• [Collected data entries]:
>>>
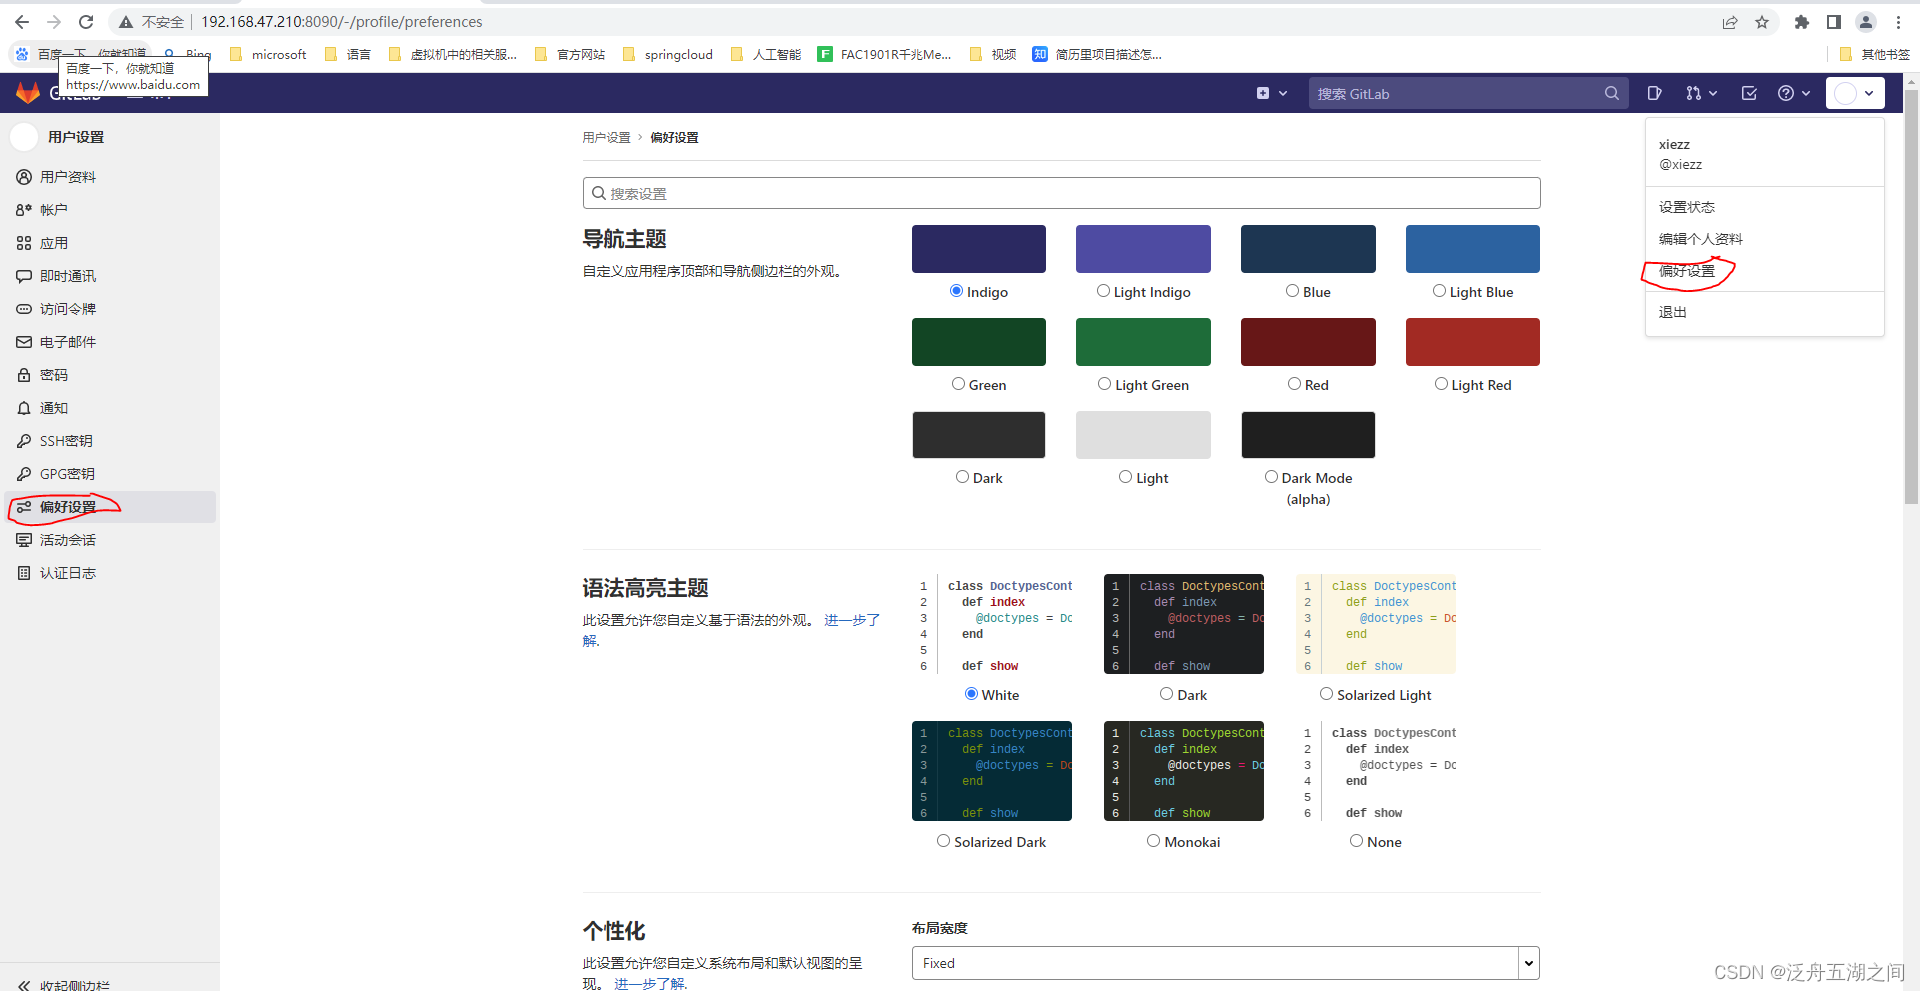Select the Light Blue navigation theme
Image resolution: width=1920 pixels, height=991 pixels.
point(1440,290)
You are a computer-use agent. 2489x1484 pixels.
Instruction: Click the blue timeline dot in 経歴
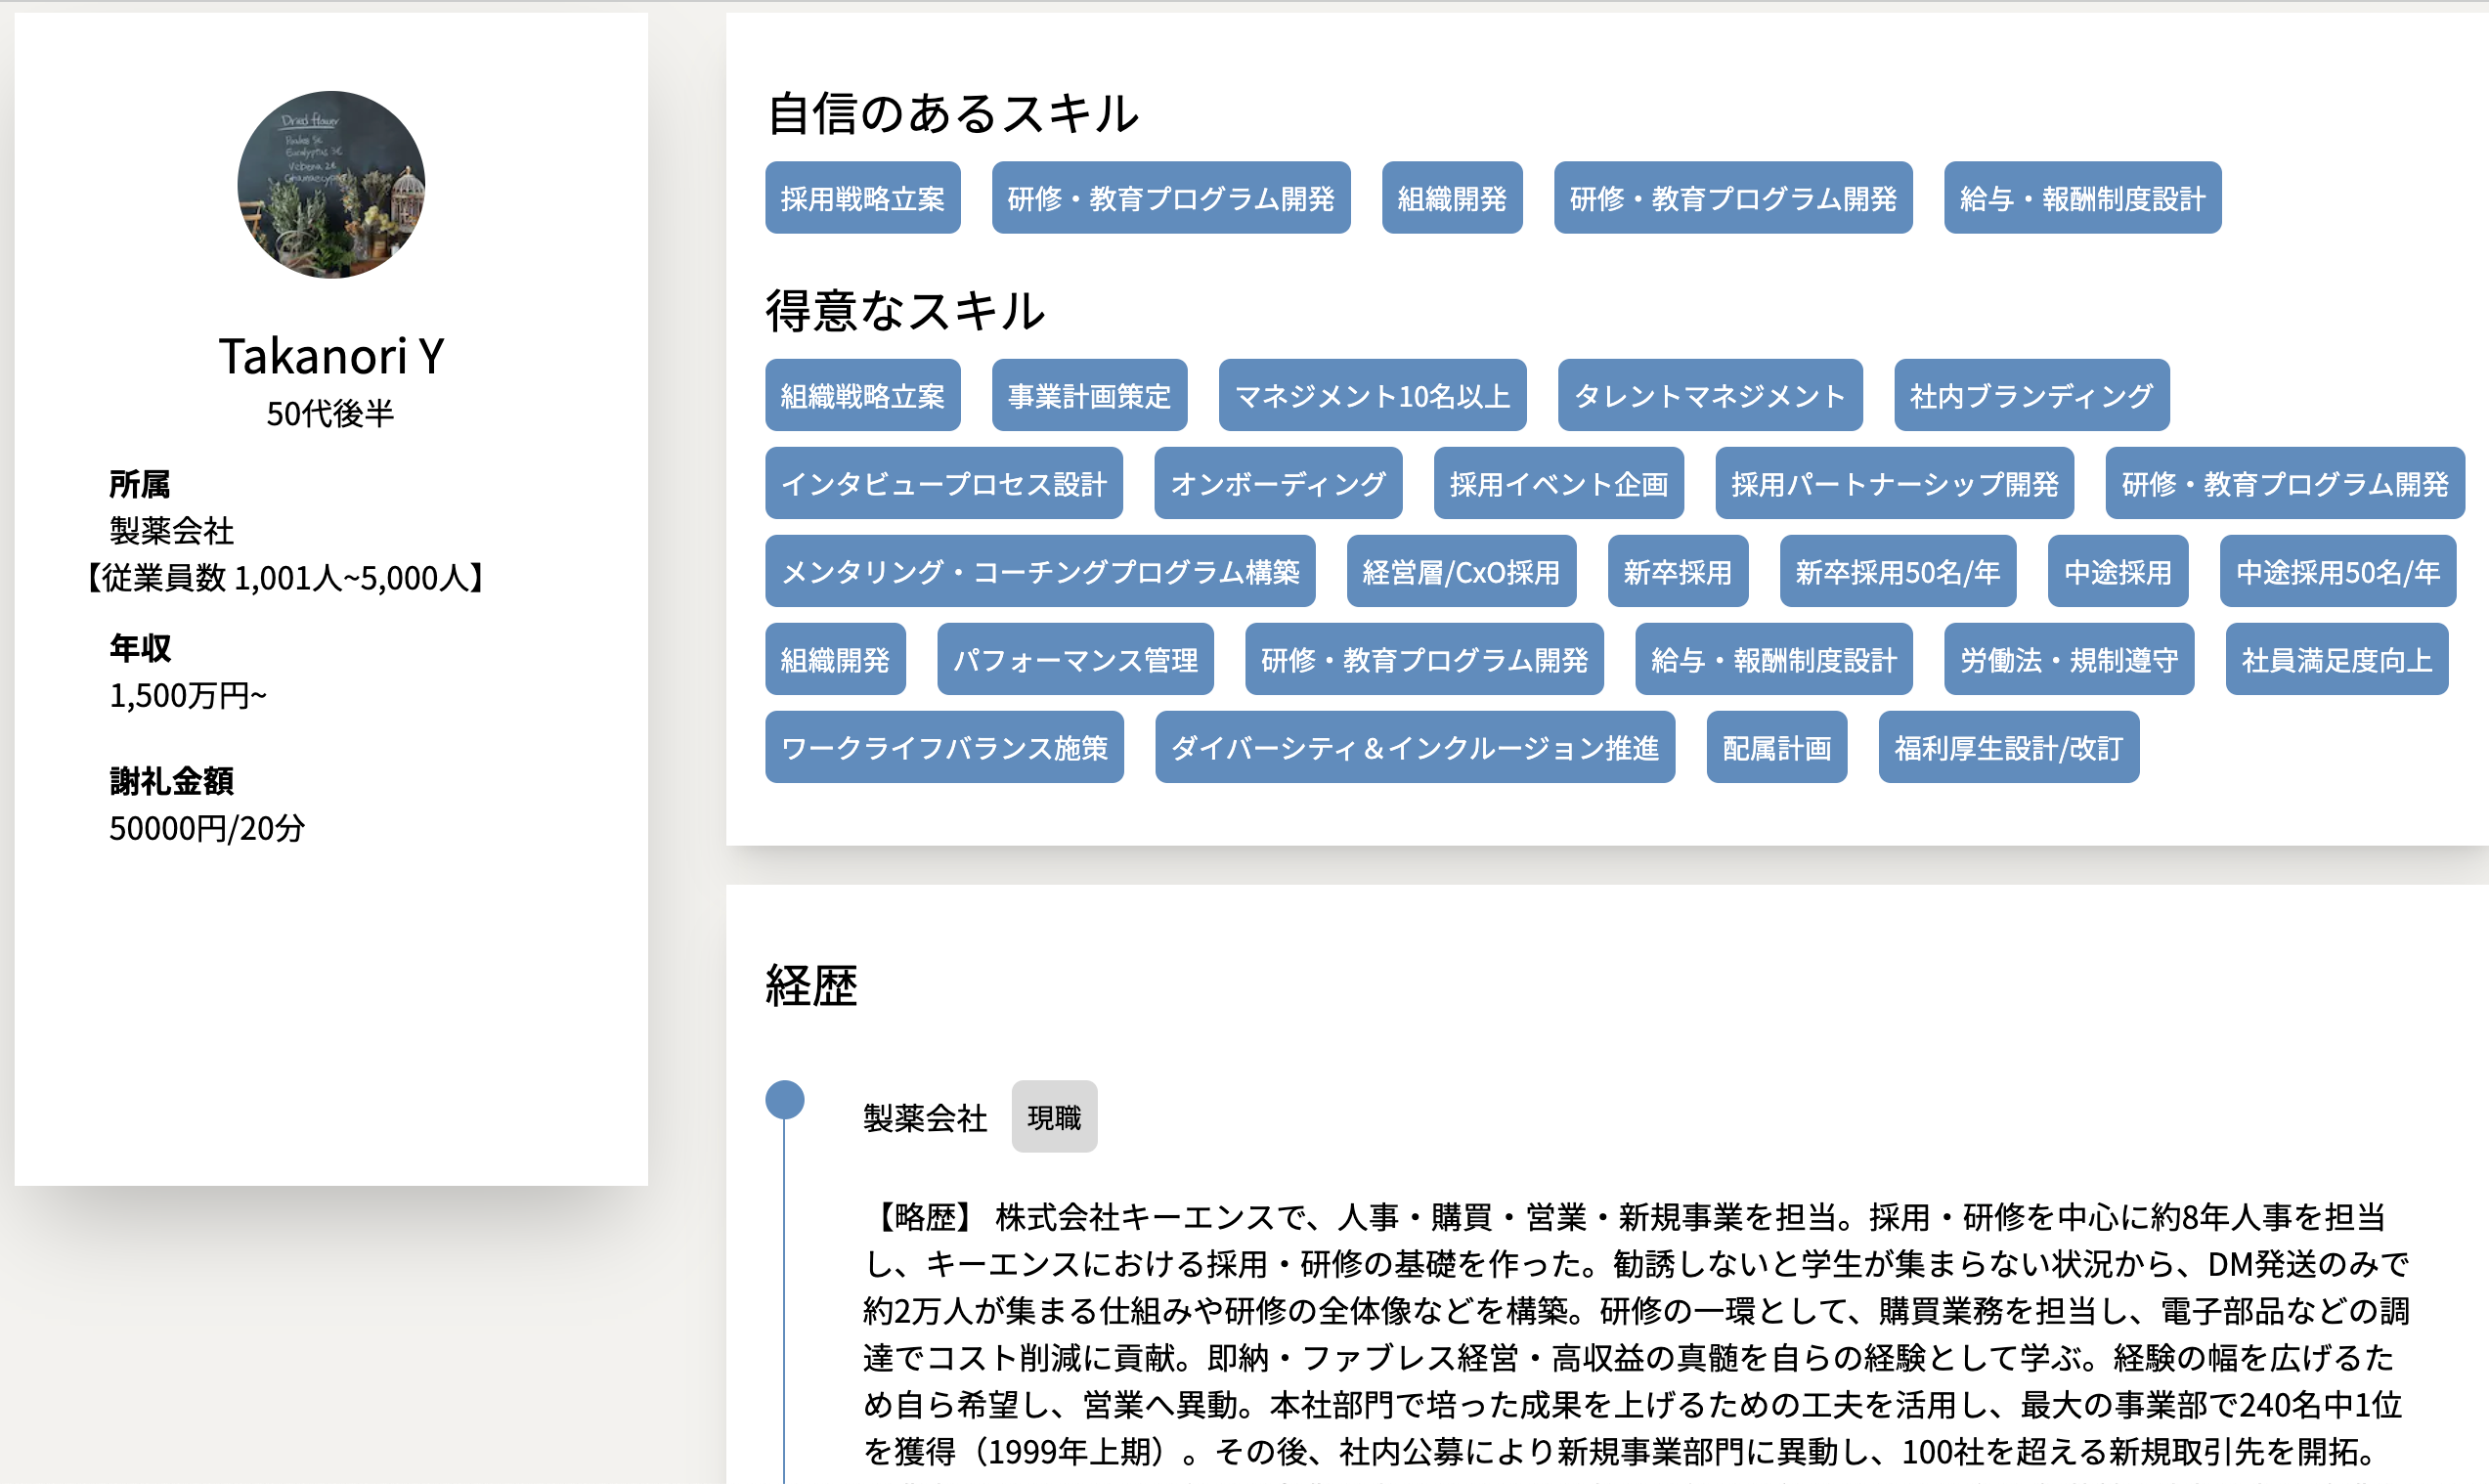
<<<
Find the line with "You are a computer-use". Return it and each line after it through the end of the data, exactly, without pictures.

• [Expected output]:
You are a computer-use agent. 2489x1484 pixels.
Instruction: Click the blue timeline dot in 経歴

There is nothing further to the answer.